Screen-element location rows

## START

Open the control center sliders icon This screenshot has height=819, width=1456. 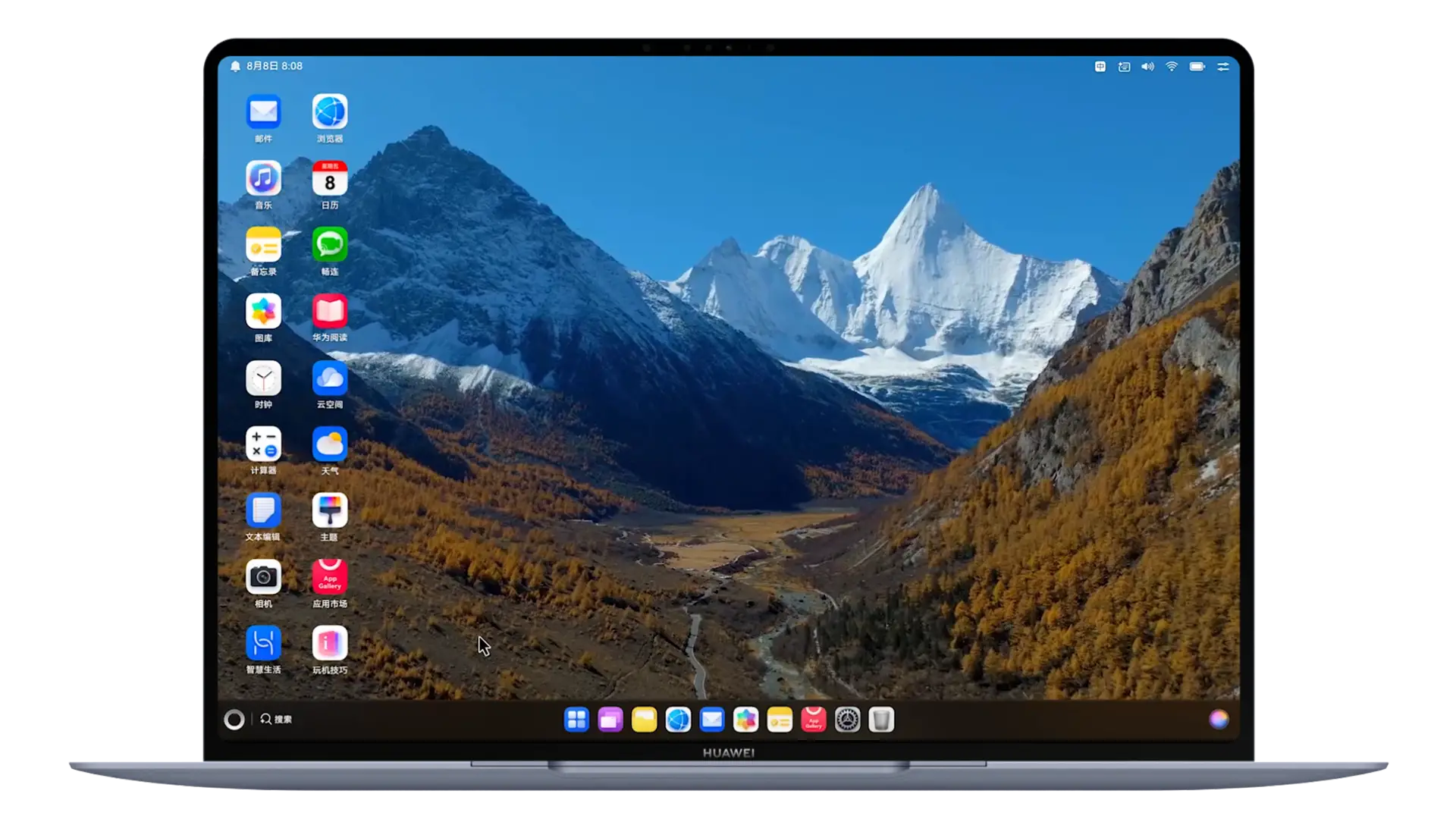[1222, 67]
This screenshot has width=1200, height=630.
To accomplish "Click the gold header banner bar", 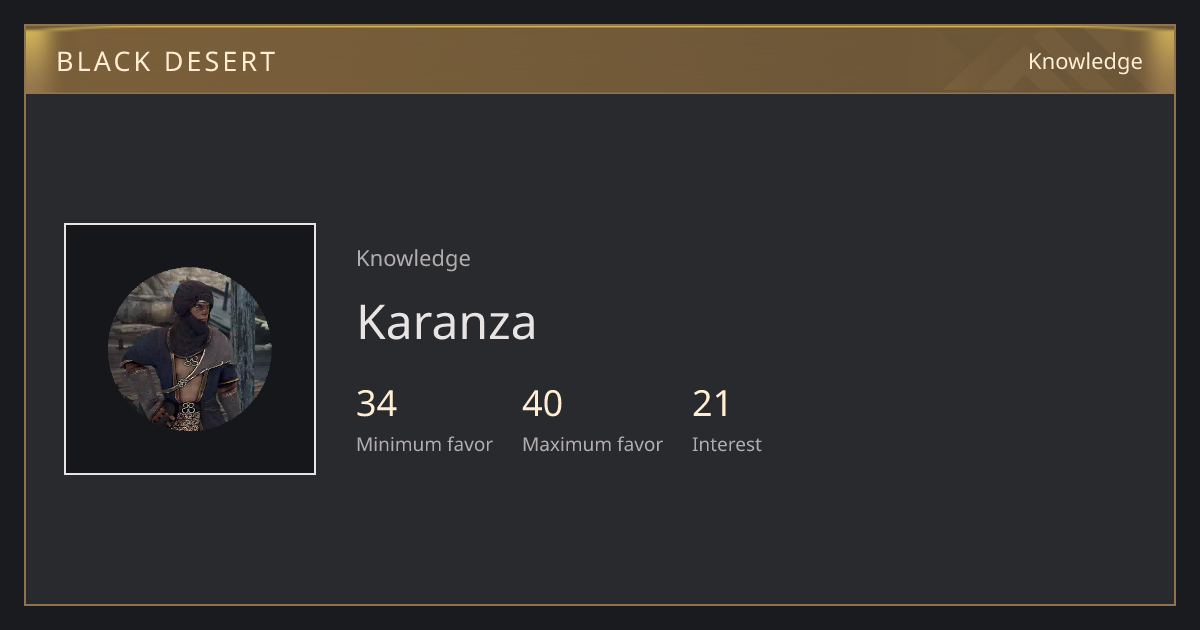I will coord(600,60).
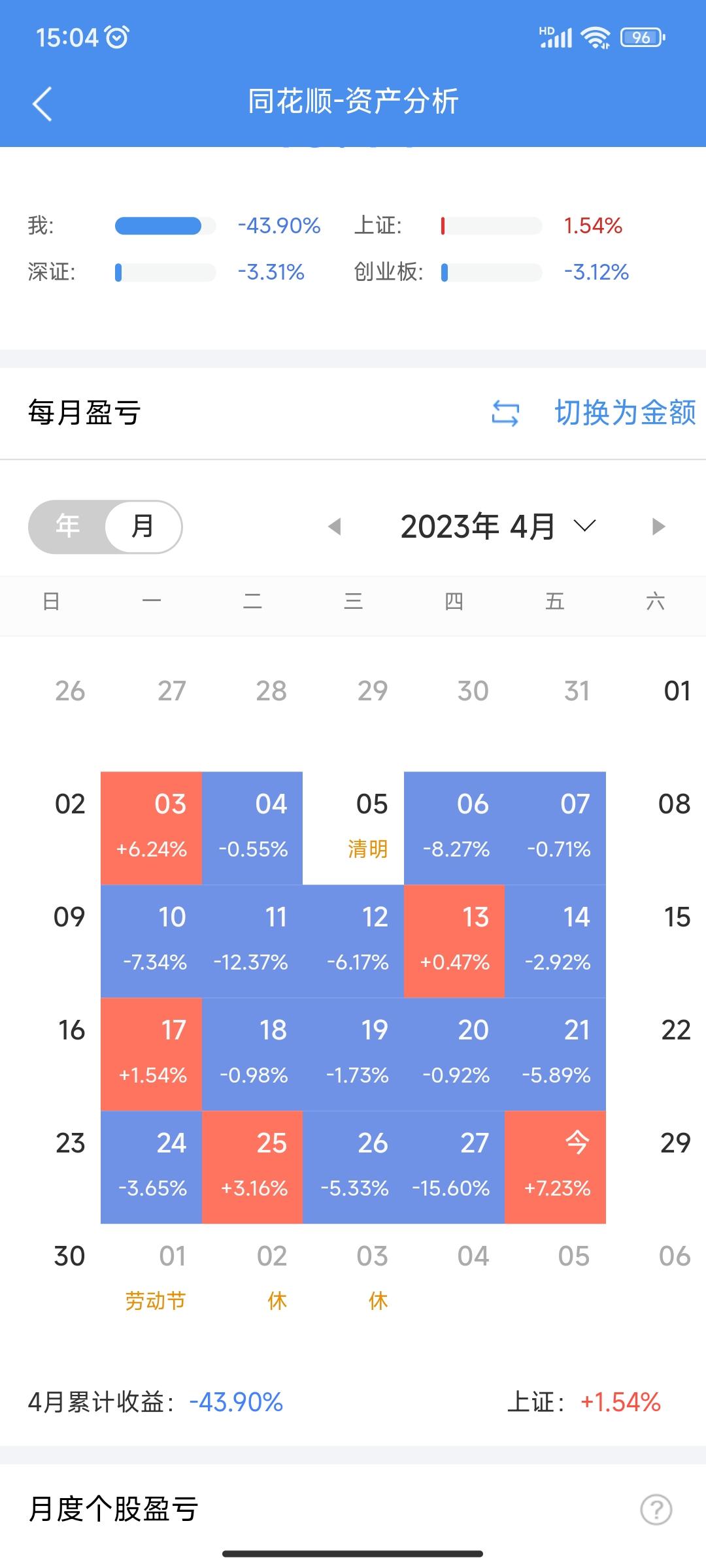Switch to year view toggle
The image size is (706, 1568).
coord(68,527)
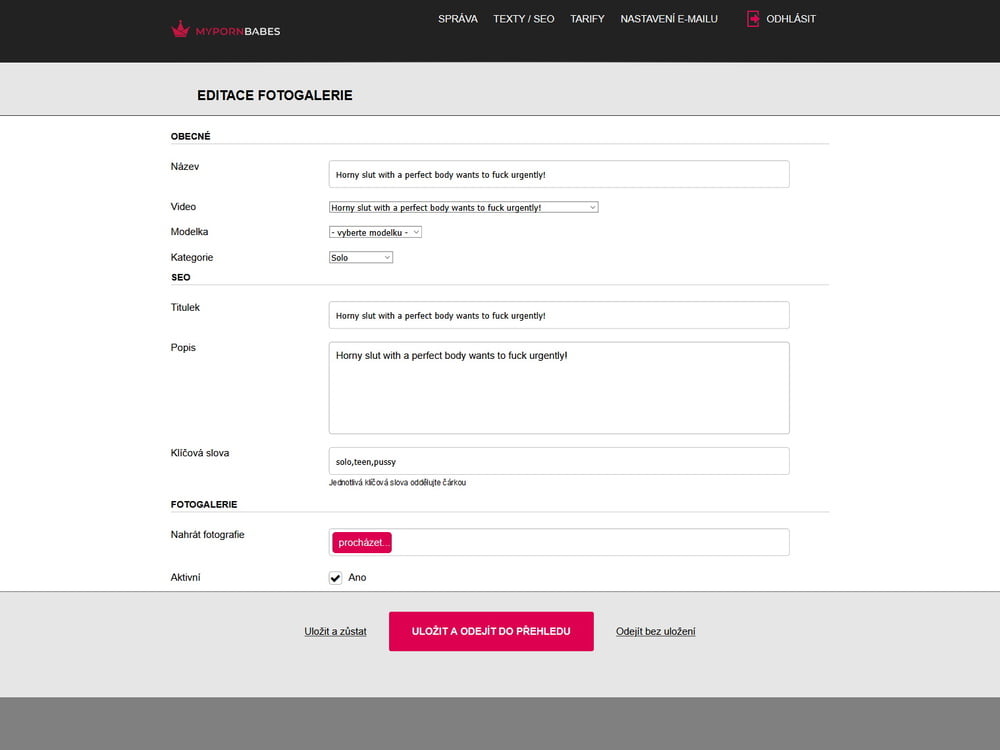Image resolution: width=1000 pixels, height=750 pixels.
Task: Click the Nahrát fotografie upload field
Action: pyautogui.click(x=600, y=542)
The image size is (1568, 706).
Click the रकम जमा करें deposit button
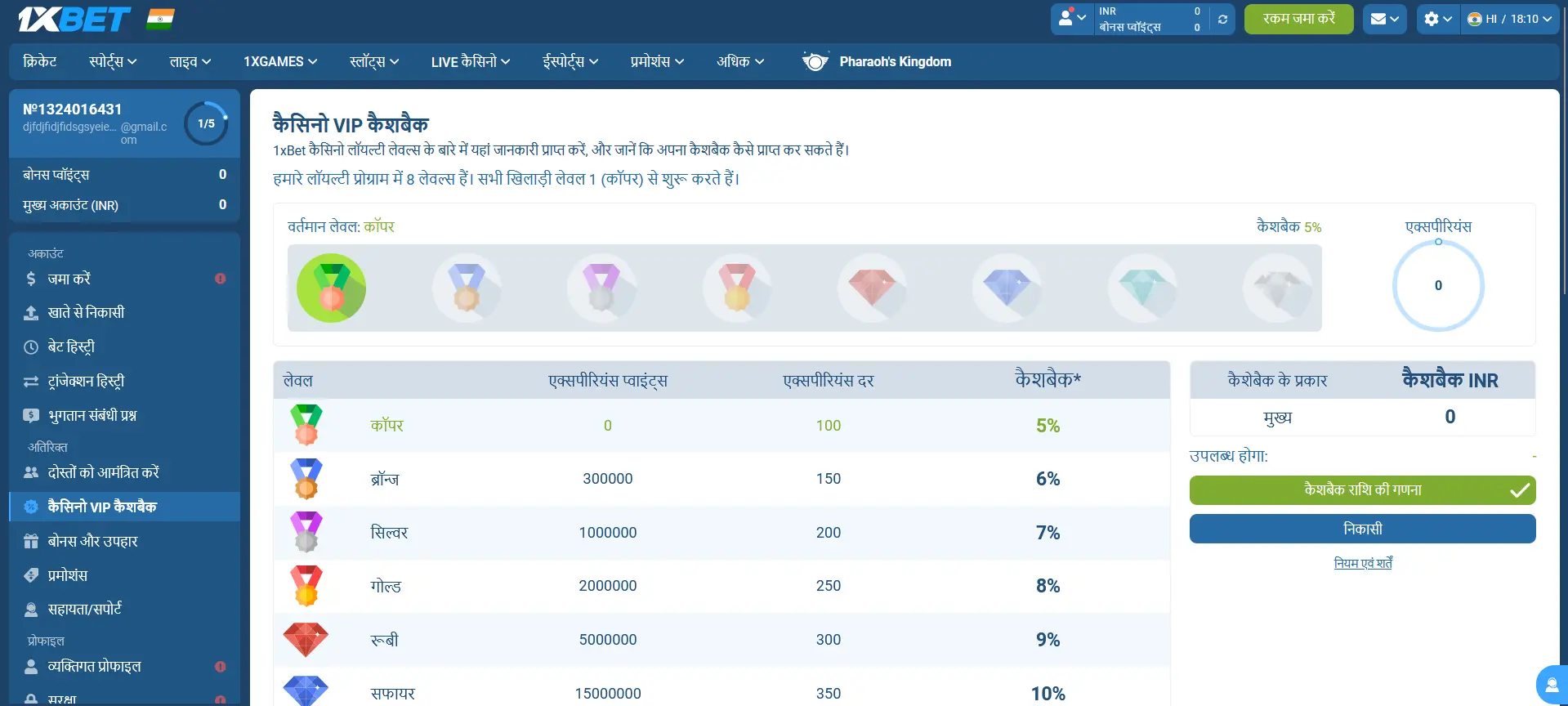tap(1298, 19)
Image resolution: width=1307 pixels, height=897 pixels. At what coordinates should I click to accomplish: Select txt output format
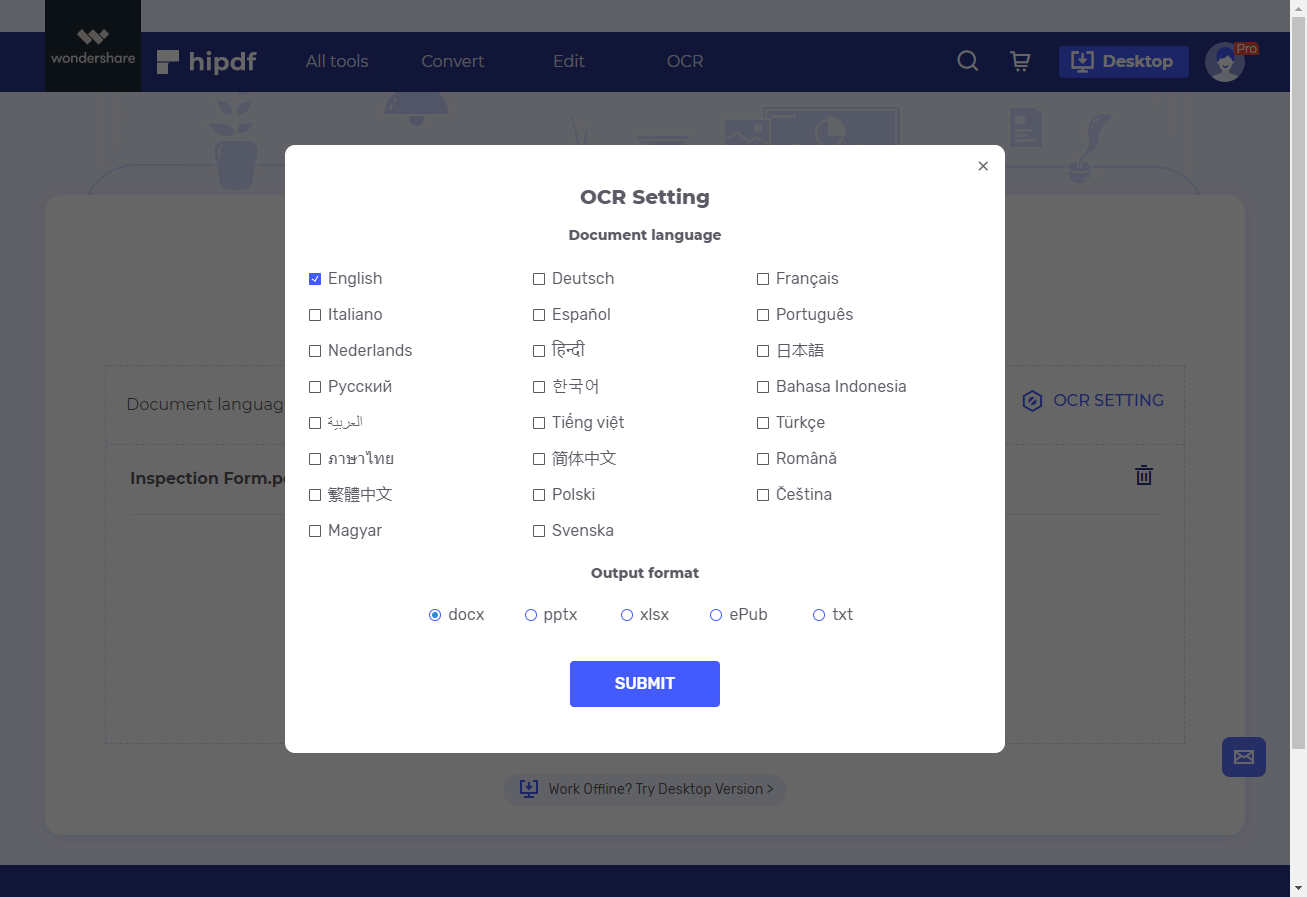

## END

**Work required:** Please write out the rows from the line containing "The image size is (1568, 706)." through the end of the rows, both ends included, leaving out the pictures.

**The completed task:**
The image size is (1568, 706).
Click the रकम जमा करें deposit button
tap(1298, 19)
Image resolution: width=1307 pixels, height=897 pixels. At what coordinates should I click to accomplish: Select txt output format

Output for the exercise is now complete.